• Try it:
Which of the lines below include "size"? Each one should be copied out.

==== Given information ====

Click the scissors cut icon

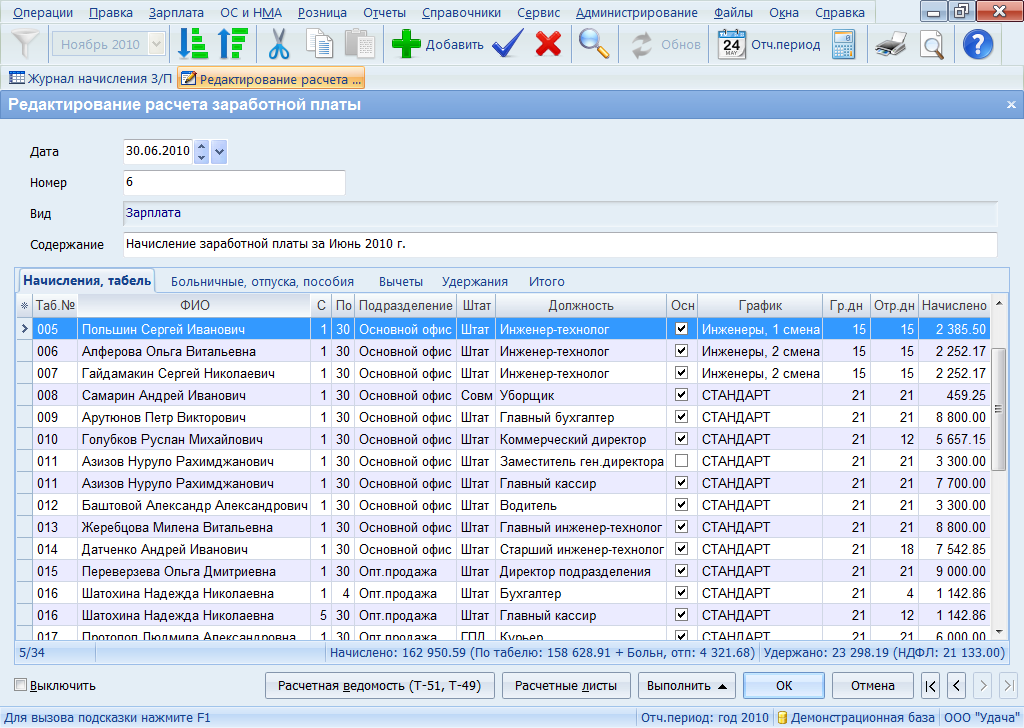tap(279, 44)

====
==== Given information ====

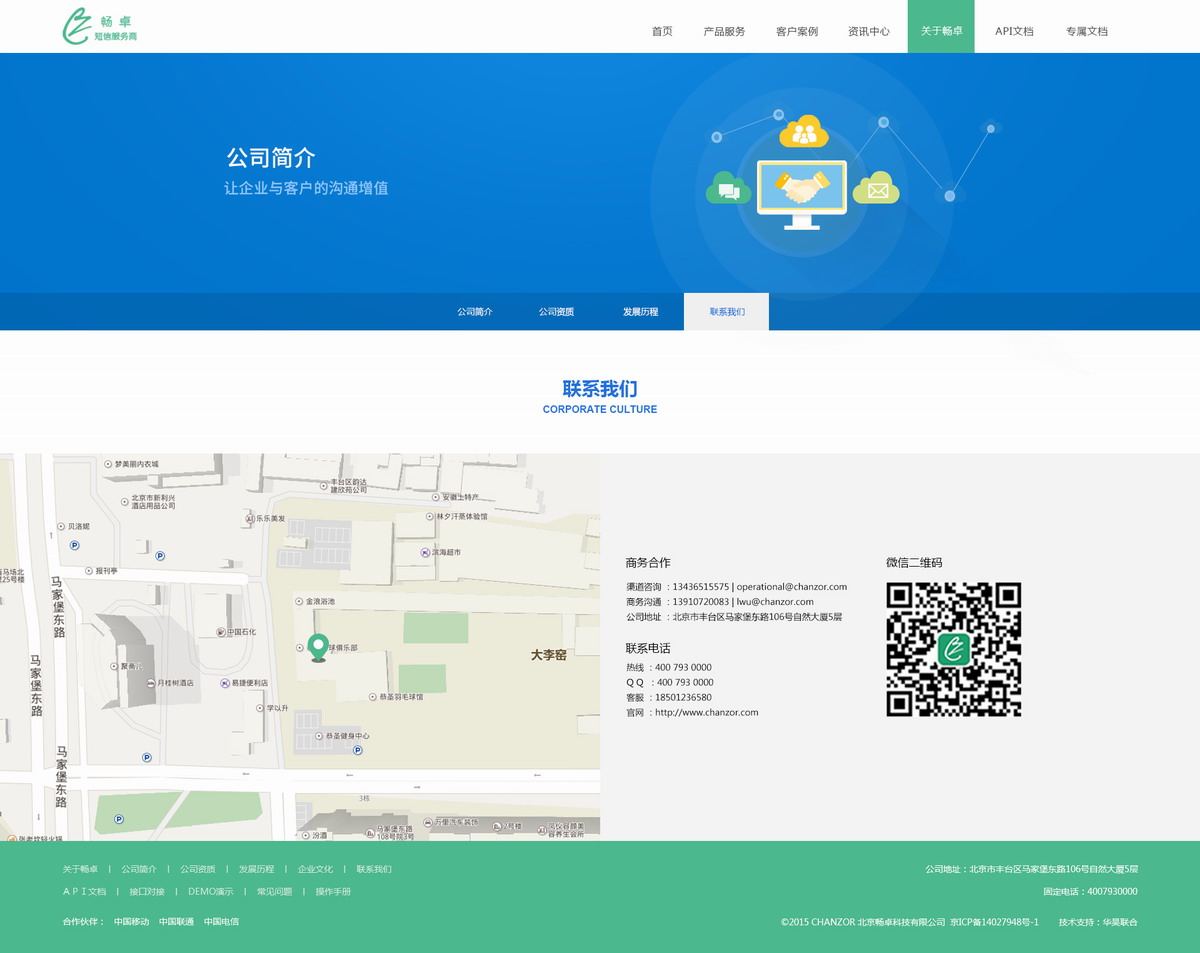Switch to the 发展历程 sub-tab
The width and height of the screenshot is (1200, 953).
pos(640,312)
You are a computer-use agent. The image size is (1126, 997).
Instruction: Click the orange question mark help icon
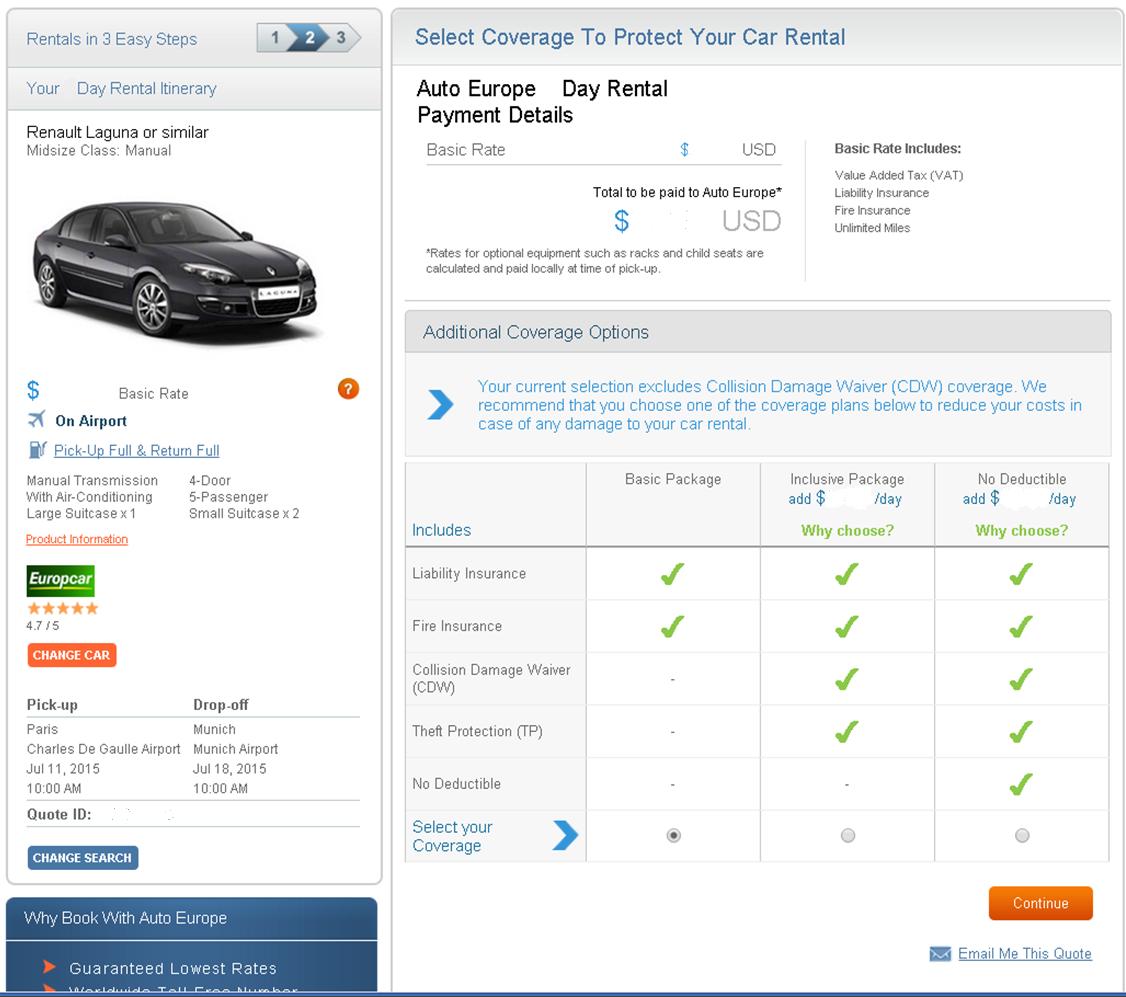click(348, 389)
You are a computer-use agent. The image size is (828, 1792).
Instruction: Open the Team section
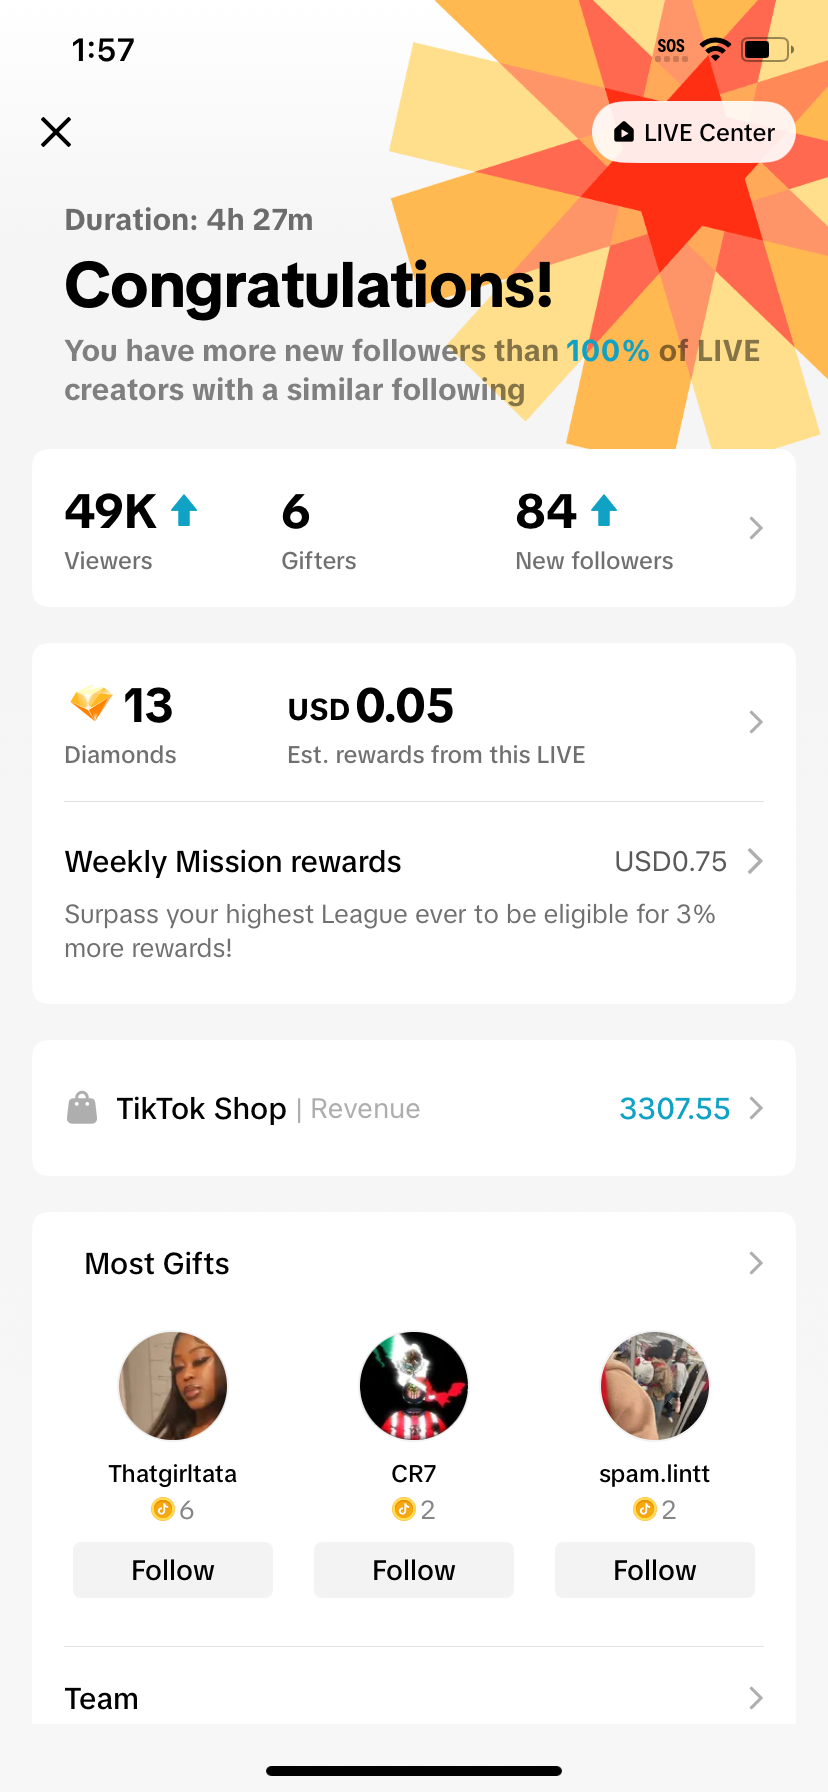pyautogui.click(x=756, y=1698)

====

• Exercise answer:
You are a computer-use agent. The image size is (1126, 997).
You are a computer-use agent. The image size is (828, 1792).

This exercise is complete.